Bu nedenle, “fiyat kırarak daha fazla gemi çekmek” veya “rakip teşkilatı daha yüksek fiyatlarıyla baş başa bırakmak” stratejisi kılavuzluk ve römorkörcülük hizmetlerinde işlevsizdir. Zira böyle bir rekabet, teşkilat açısından gelir kaybına neden olur ve zaten, sıralama sistemi nedeniyle gemilerin bu teşkilatı tercih etme imkânı da kısıtlıdır. . Dolayısıyla bu hizmetler bakımından piyasa mekanizması, rekabetçi fiyat oluşumuna müsaade etmez ve idari düzenlemelerle çizilen çerçeve içinde işlevsel olmak zorundadır.
Limanlar Yönetmeliği ve Ordino Sistemi
Limanlar Yönetmeliği, her geminin liman sahasına giriş çıkışında uyulması gereken kuralları, “demirleme bölgelerini”, “ordino” (yanaşma izni) süreçlerini ve benzeri teknik hususları ayrıntılı şekilde düzenler. Gemilerin yanaşma ve kalkış işlemlerinde, kılavuz kaptan bulundurma ve römorkör hizmeti alma zorunlulukları belirli tonaj, gemi cinsi veya tehlikeli yük taşıma durumu gibi kriterler çerçevesinde mecburî tutulmuştur. Örneğin tehlikeli yük taşıyan bir geminin mutlaka kılavuz kaptan ve yeterli sayıda veya güçte römorkörle yanaşması, manevranın güvenlikli şekilde gerçekleştirilmesini temin eder.
Ordino sistemi, geminin liman başkanlığından resmi izin almadan yanaşma veya ayrılma yapamamasını sağlayarak, liman sahasındaki trafiğin koordineli biçimde yönetilmesine olanak tanır. Bu açıdan bakıldığında, liman başkanlığının gemi trafiğiyle ilgili her türlü kararı alabilmesi (manevra yasaklamaları, ek römorkör talepleri, belirli sahaların kullanımına dair kısıtlamalar) mümkündür. Bu da demek oluyor ki kılavuzluk ve römorkörcülük teşkilatlarının, “hizmet verip vermeme” ya da “fiyatı yükseltip alçaltma” gibi konularda keyfî davranması bir hayli güçtür. Zira emredici kurallar çerçevesinde, liman başkanlığı her aşamada söz sahibidir.

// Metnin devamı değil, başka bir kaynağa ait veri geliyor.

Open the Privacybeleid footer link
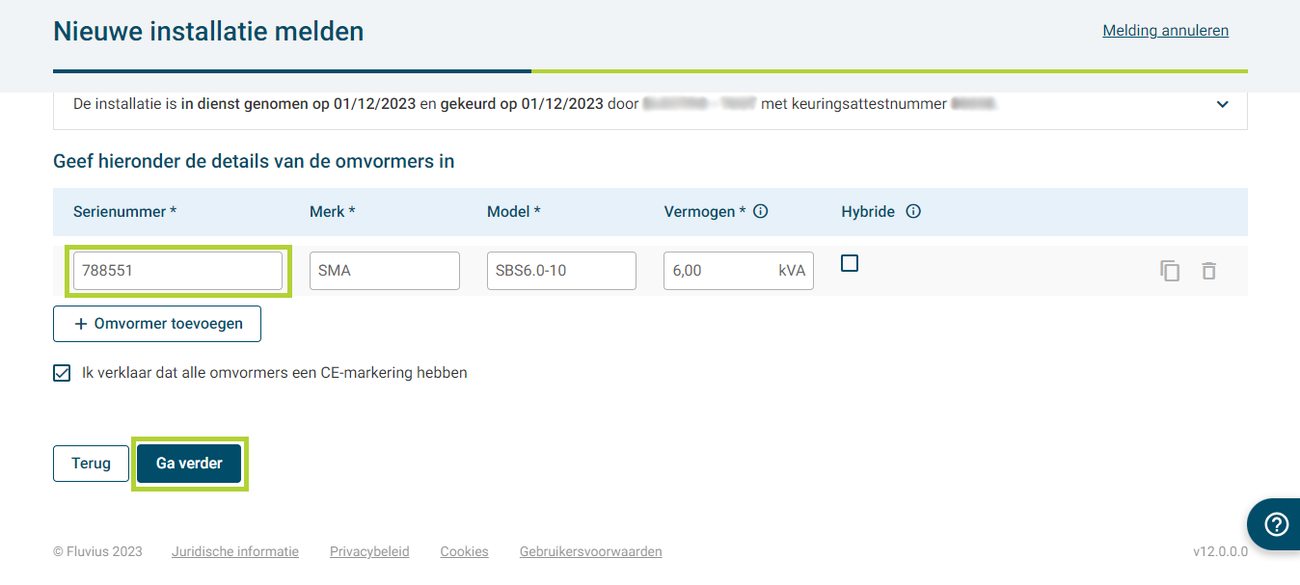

Rekabet Hukuku Perspektifinden Değerlendirme
Kamu otoritesinin bu kadar yoğun müdahalede bulunduğu bir sektörde, 4054 sayılı Rekabetin Korunması Hakkında Kanun bakımından nasıl bir tablo ortaya çıkar? Rekabet Kurumu, Türkiye’deki tüm teşebbüslerin rekabeti kısıtlayıcı eylemlerini inceleme yetkisine sahiptir. Ancak kılavuzluk ve römorkörcülük sektörü, “münhasırlık” ve “idari düzenleme” temeli üzerine kurulduğu için, bu alanda “fiyat sabitlemesi” veya “müşteri paylaşımı” gibi klasik rekabet ihlallerinin varlığından söz etmek, pratikte zorluklar barındırır.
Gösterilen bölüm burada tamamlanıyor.